» Extracted text
**********

Author Name: Arun Paul.

What are Technical Losses?

Technical Losses in electrical systems are caused by the intrinsic qualities of the equipment and conductors used in the transmission and distribution of power. These losses are primarily manifested as heat, which wastes energy that could otherwise be used productively.

What are Technical Losses and Its Types | New Topic [2024] - Poly Notes Hub

Types of Technical Losses

There are different types of technical losses that are listed below –
  1. I²R (Copper) Losses: These are resistive losses caused by the resistance (R) in conductors as current (I) flows through them. They are proportional to the square of the current and play an important role in transmission and distribution networks.
  2. Core (Iron) Losses: These losses occur within the magnetic cores of transformers and other inductive equipment. Core losses are categorized as:
    • Hysteresis Losses: Caused by the reversal of magnetization in the transformer core during each cycle of alternating current.
    • Eddy Current Losses: Caused by circulating currents generated in the core material by a changing magnetic field.
  3. Dielectric Losses: These losses occur in cable and transformer insulating materials as a result of dielectric heating caused by alternating electric fields.
  4. Leakage Currents: Small currents leak through the insulation materials of cables, transformers, and other equipment. Over time, this can result in large losses, especially in high-voltage systems.
  5. Corona Losses: These losses are caused by the ionization of the air surrounding high-voltage conductors, which results in partial discharges that waste energy. Corona losses are more common in high-voltage transmission lines, particularly in humid or dirty circumstances.

**********

» Record set
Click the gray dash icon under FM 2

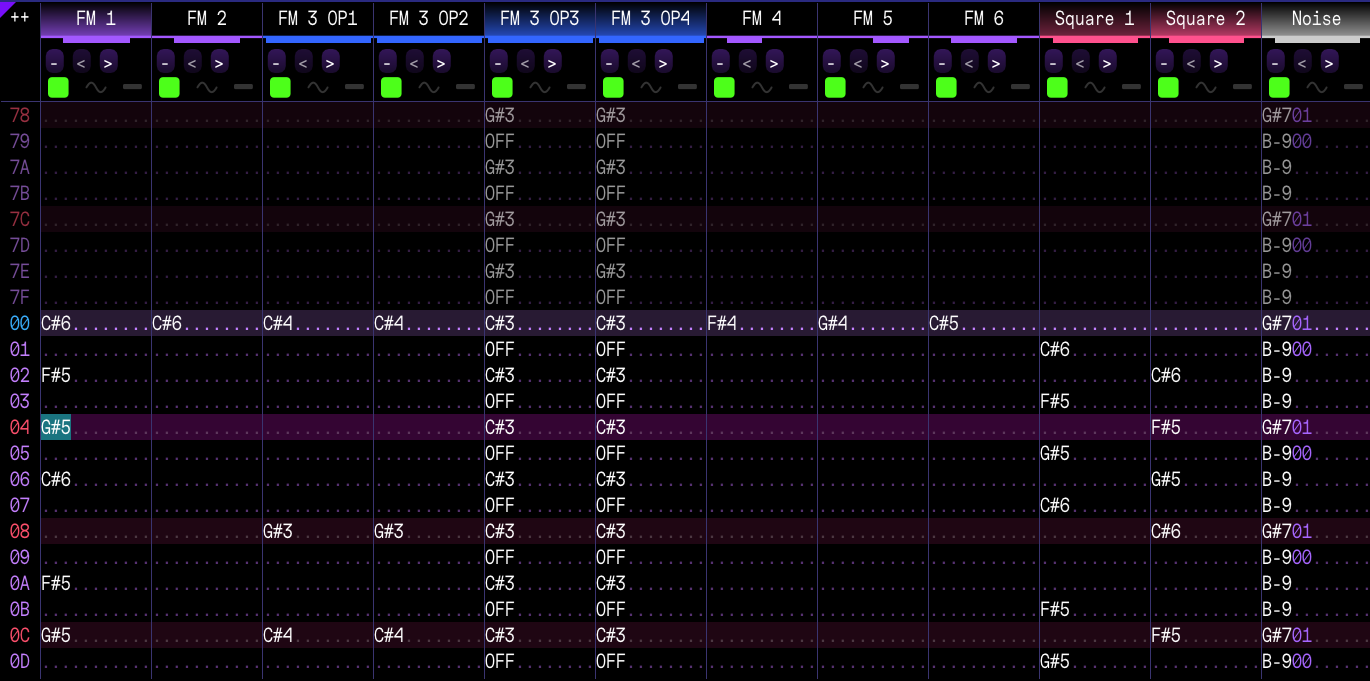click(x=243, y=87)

**********

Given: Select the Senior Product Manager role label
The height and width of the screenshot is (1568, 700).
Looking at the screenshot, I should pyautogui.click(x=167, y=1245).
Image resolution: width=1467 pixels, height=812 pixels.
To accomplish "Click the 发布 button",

**********

» Exercises to complete
**A.** According to the text on technical losses, in what form do these losses mainly appear?
**B.** Name every numbered type of loss in the text on technical losses.
**C.** Carry on the text on technical losses from the point where it ends.
The records aren't needed here.

» Results for each task
**A.** As heat, which wastes energy that could otherwise be used productively.

**B.** I²R (Copper) Losses, Core (Iron) Losses, Dielectric Losses, Leakage Currents, Corona Losses

**C.**
  6. Magnetizing Losses: These arise in transformers and other magnetic devices because of the energy required to establish the magnetic field. These losses are considered no-load losses in transformers.
  7. Stray Losses: These are losses that occur due to non-ideal conditions in electrical machines and systems, such as leakage fluxes and non-uniform current distributions. Stray losses are difficult to quantify accurately but are typically a small percentage of the total losses.
  8. Skin Effect and Proximity Effect Losses:
    • Skin Effect Losses: At high frequencies, alternating current tends to travel near the conductor’s surface, increasing effective resistance and, consequently, losses.
    • Proximity Effect Losses: When conductors are put close together, non-uniform current distribution occurs as a result of the magnetic fields they create in one another.
  9. Switching Losses: These losses occur as a result of switching in power electrical devices. When a switch (such as a transistor or thyristor) switches on or off, energy is lost as heat.
  10. Losses in Inductive and Capacitive Components:
    • Inductive Components: Inductors and transformers lose energy mostly due to winding resistance and core losses.
    • Capacitive Components: Capacitors experience losses due to dielectric heating and leakage currents.
  11. Harmonic Losses: Harmonics in the electrical system, caused by nonlinear loads like power electronics, can result in additional losses due to increased current flow at harmonic frequencies. Harmonics enhance I²R losses in conductors and transformers, leading to increased core losses.
  12. Losses in Distribution Transformers: This includes both no-load losses (core losses) and load losses (I²R losses in windings). The efficiency of transformers is affected by such losses.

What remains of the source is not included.